Caffè Corretto – Controversie

Il futsal italiano saluta la fine della regular season e l’inizio dei playoff. Lo Sporting Lisbona vince la Champions League battendo il Barcellona. Quel Barcellona di Ferrao. Lo stesso che aveva sofferto contro i ragazzi delle banlieu. Una partita giocata ad una velocità incredibile, con una fisicità tale che questo non è stato considerato calcio di rigore.

Cornice della Finale: Zara, Croazia e in un certo senso ancora un po’ Italia.
Produzione dell’evento della UEFA. Trasmissione video in diretta, riassunto testuale e highlights appena sotto, cliccabile. Così se mi perdo un gol, oppure arrivo tardi, posso andare subito a rivederlo. Il cronista mi ha raccontato quello che non sapevo, parlato di rivalità e non si è lanciato in strali, elucubrazioni o rantoli sull’arbitraggio.

La rivalità tra le squadre era palpabile, anche attraverso lo schermo. Il cronista punteggia la sua narrazione ricordando i trascorsi, aggiungendo interesse al mero gesto atletico. Cavalcando meravigliosamente il confine tra il “politically correct” e la narrazione indipendente.

Nel mio feed social, m’appare spesso una rubrica di football americano, redatta da Andrea Mirenda. Ha scritto anche un pezzo sulla nazionale italiana di football americano, per AGS, qualche tempo fa. La leggo, perché conosco il suo stile e sono cosciente che la sua graffiante ironia ha lo straordinario potere di sfuggire a molti dei suoi lettori. Tra quelli che “s’offendono” ad ogni piè sospinto ci sono: presidenti, giocatori, consiglieri federali. Andrea è un giocatore di ottimo livello. Ha vinto scudetti, militato in nazionale e scrive da non far vergogna alla lingua italiana.

Che c’entra questo con il futsal?
Troppo forse.
Nel calcio a 5, scopro rivalità di cui ero all’oscuro, probabilmente per colpa mia, nella Serie A2 Femminile. Rivalità vere, sentite, viscerali. Peccato non leggerne, a parte gli sporadici e scomposti botta e risposta da boomer di alcuni sui social.
In Serie B maschile, la rivalità è anche fisica, sul campo. Con i giocatori che si squadrano nel riscaldamento come pistoleri in un saloon del far west. Tutto bellissimo.

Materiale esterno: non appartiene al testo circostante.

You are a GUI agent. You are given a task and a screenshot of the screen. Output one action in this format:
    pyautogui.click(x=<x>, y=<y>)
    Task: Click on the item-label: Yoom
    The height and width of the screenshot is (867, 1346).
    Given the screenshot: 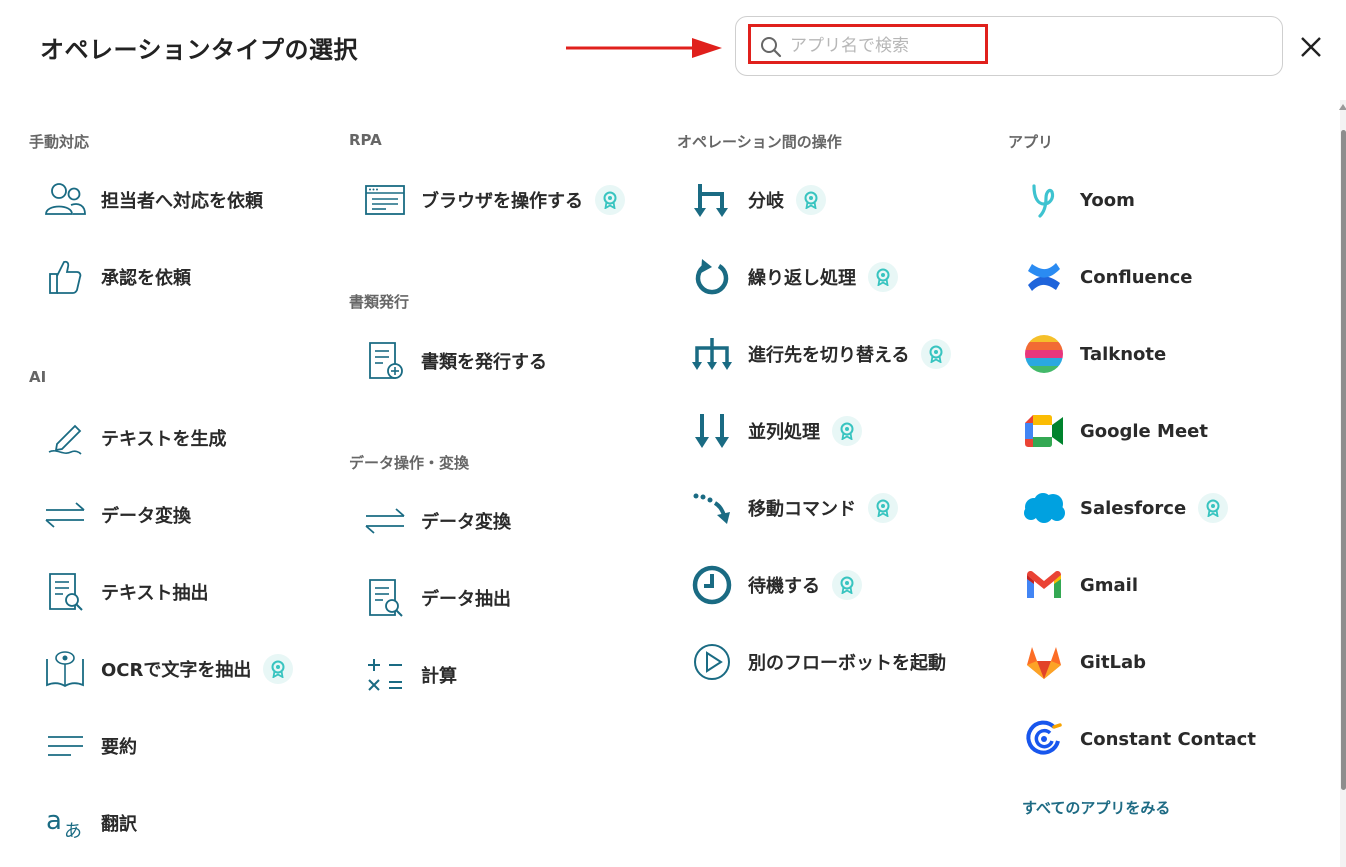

La controversia, l’opposizione ha animato le tifoserie, gli appassionati, da sempre. Sono il vero motore di uno sport, soprattutto di uno di squadra. I derby hanno senso se la città per quella settimana si divide, come per i guelfi e i ghibellini. Quell’interesse si riversa poi sull’evento sportivo. C’erano tra Twitch e YouTube, oltre 900 spettatori a guardare Rhinos Milano – Ducks Lazio. Partita finita a favore dei romani di un punto. Milano, sponda Rhinos, ad un secondo dalla fine prova a vincere la partita invece che calciare da un punto, pareggiare e andare ai supplementari (overtime). Viste le reazioni post partita sotto all’articolo di Mirenda, che causticamente pronosticava i Ducks sconfitti largamente, quelle parole hanno generato interesse perla partita. Oltre ogni ragionevole valore sportivo.

Ogni narrazione che si rispetti ha un momento di conflitto, un punto di rottura. È indispensabile a creare interesse, generare aspettativa in attesa del climax che poi condurrà all’epilogo. Senza quel momento di difficoltà estrema dell’eroe, senza quella possibilità di fallimento, il lettore perde interesse.
Per ragioni come queste la favola sportiva del Leicester ha funzionato, quella del Real Madrid no. Tutti ricordano con nostalgia gli improbabili eroi del Porto Campione d’Europa. Così come si prova simpatia per quel PSG che arriva sempre vicino alla meta, per poi restare deluso.

Rivalità. Negli ultimi anni Acqua e Sapone versus “squadra di Colini” è l’unica costante che posso annoverare tra le rivalità appena accennate. Se ce ne sono altre, raccontamele, ne scrivo.
Senza questo indispensabile volano, una partita qualsiasi di football americano farà sempre più spettatori del top match di futsal italiano.